Does your data center actually need all the cooling capacity it has installed? If it’s like most data centers, it does not. That both cooling and power capacity in most data centers are significantly over-provisioned is not a secret.
Upsite Technologies figures are the most dramatic, with cooling capacities routinely four times higher than necessary:
On average, for most data centers, 75% of the cooling is not needed; that means if you spend $100 on cooling $75 of it is wasted. Gartner estimated 40% of cooling is wasted. Google has said with AI that they can save about 35% of cooling costs. Our initial testing shows that depending on the weather patterns, the outside temperature and the humidity of the outside air, and depending on the type of cooling, that you can save 25-40%.
Since most companies with data centers don’t have the kind of budget and expertise Google has to build new, efficient data centers from the ground up, a startup called AdeptDC wants to offer an off-the-shelf smart data center cooling system that’s entirely software based, using diagnostic information like CPU temperature measurements that avoid the time, cost, and complexity of fitting extra sensors to data center systems. And it works with any hardware and any type of cooling, the company claims.
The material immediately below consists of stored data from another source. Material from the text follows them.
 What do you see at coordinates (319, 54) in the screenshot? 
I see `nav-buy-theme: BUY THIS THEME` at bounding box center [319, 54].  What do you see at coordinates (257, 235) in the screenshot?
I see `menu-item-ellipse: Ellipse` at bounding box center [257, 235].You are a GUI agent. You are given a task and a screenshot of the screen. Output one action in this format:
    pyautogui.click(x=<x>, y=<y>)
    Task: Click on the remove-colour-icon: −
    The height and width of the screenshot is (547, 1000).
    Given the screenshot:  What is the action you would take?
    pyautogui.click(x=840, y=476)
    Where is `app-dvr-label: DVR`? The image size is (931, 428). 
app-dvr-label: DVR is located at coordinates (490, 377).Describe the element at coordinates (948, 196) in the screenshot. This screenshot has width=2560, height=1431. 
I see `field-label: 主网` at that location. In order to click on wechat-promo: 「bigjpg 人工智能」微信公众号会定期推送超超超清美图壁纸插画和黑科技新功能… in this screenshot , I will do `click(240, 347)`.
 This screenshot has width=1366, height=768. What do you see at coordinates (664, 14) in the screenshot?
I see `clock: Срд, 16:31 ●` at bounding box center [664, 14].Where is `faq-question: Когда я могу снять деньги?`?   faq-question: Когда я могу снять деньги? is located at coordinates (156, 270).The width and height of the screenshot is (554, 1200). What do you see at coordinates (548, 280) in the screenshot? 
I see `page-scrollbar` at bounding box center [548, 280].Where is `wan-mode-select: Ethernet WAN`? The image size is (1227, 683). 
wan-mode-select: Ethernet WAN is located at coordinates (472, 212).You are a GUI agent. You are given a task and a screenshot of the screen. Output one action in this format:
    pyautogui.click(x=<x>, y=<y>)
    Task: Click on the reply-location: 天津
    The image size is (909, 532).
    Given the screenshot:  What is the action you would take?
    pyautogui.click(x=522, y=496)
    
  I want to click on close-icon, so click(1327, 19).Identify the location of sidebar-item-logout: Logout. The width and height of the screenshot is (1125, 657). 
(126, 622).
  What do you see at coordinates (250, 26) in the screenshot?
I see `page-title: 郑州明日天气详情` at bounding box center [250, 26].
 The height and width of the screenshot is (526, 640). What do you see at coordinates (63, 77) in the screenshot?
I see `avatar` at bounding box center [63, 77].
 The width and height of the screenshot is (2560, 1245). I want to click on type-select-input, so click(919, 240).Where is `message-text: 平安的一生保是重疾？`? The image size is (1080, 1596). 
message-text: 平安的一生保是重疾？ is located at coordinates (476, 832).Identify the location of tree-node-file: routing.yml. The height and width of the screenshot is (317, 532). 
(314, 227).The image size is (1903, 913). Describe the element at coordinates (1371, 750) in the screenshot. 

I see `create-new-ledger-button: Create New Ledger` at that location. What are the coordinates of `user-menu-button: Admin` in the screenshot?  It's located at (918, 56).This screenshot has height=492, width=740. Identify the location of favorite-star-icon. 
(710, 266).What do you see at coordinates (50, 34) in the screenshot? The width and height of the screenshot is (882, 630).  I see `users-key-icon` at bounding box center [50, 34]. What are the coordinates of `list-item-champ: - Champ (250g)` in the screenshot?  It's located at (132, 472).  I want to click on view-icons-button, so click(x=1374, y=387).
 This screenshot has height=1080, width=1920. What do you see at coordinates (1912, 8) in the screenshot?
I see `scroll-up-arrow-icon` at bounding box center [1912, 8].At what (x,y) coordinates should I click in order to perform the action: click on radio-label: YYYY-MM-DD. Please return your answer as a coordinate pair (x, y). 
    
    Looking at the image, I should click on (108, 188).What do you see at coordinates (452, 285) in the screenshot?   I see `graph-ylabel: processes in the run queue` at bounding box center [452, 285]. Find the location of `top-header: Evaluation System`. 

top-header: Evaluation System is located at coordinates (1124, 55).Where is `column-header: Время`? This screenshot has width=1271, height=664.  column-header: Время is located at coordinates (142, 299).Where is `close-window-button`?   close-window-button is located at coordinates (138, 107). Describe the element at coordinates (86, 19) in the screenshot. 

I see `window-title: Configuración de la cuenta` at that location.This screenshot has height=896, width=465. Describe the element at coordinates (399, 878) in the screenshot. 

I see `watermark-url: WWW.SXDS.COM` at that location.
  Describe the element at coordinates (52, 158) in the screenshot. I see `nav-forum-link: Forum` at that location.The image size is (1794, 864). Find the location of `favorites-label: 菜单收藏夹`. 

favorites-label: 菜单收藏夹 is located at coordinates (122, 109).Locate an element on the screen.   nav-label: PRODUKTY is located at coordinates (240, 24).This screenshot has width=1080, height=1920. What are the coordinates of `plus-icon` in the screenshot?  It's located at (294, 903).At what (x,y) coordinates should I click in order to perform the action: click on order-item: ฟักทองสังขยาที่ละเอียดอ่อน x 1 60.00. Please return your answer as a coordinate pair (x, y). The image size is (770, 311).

Gather that information for a full duty cycle, preferably over a month, and the machine learning-based thermal management system will suggest the changes to make to the cooling set-point in real-time – like a smart thermostat for the data center.
AdeptDC is based in Santa Clara, California, and lists pilot deployments with UPS, Georgia Tech, and Arrow Electronics.
“The biggest problem is that there’s no one to one correspondence between cooling and heat removal,” AdeptDC's CEO, Rajat Ghosh, told Data Center Knowledge. “You change the HVAC set-point, but that doesn’t guarantee the same change.” That’s because of the complexity of airflow and thermal issues like heat latency, he explained as well as the way IT workloads can change more quickly than cooling systems can respond, making it hard to predict the environment. “IT infrastructure processes change very fast but air cools slowly.”
You won’t get similar responses even from thermal systems in two identical data centers, he said. “Airflow is typically turbulent and non-deterministic. The air flow you get for a given set-point one day – there’s no guarantee you’ll get the same airflow the next day.” Because data center managers don’t really know how the system will behave under changing conditions, data center designers build in many layers of redundancy to make sure it’s ready for anything.
The cooling system is there for risk management. Looking at it as such, AdeptDC uses machine learning to improve the way operators manage risk and paint a clearer picture of what’s happening in the environment, aiming ultimately to help them facilities avoid overprovisioning.
It does that by working out what cooling is required based on the sources of heat in the data center infrastructure. “CPU temperature is the best possible indicator of the cooling you need to remove the waste heat that’s generated,” Ghosh said. The system can also read GPU temperature if your workloads use GPU compute. (Many of the world’s machine-learning workloads require dense clusters of GPUs for training, pushing proliferation of this type of processor in more and more data centers.)
Data center admins aren’t usually experts in thermal design and airflow management, and the combination of thermal complexity and the large volume of data make this a good problem for machine learning. “That’s where our AI solution comes in; we’re processing data in real-time and providing a very granular and low-latency set-point recommendation for the cooling systems to implement,” Ghosh said. “It’s like a digital thermal assistant.”
AdeptDC could help data center admins tackle smaller problems – like giving better visibility for a specific aisle that’s proving problematic – but it’s designed to work across the whole data center. The tool can also help you scale cooling capacity on-demand. “If the workloads, layout, or equipment of your data center changes, it’s easy to adapt cooling to the changing environment,” Ghosh told us.
Smart cooling could be particularly useful in edge data centers that may be in more demanding environments, in remote locations where you don’t have admin staff and want automated facility management, or where you just don’t have enough power available to run more cooling than you need. Using software rather than sensors simplifies installation in remote locations and means you don’t have to disclose those locations. “Many edge data centers are concerned about physical security,” Ghosh suggested.
With cooling being such a large proportion of the data center power budget, businesses need to understand what they’re spending that money on. Organizations trying to introduce usage-based pricing and chargeback models could use AdeptDC to understand which workloads contribute to cooling costs and allocate that to business budgets. Even without getting that specific, you can get a much better understanding of the efficiency of your data center than just looking at PUE.
Ghosh says PUE is myopic: “You're only looking at power and cooling; you’re missing a big part, which is the applications. Look at how much you’ve put in, how much operational gain you’re getting out of that capital investment, and then it becomes a business metric like return on investment.”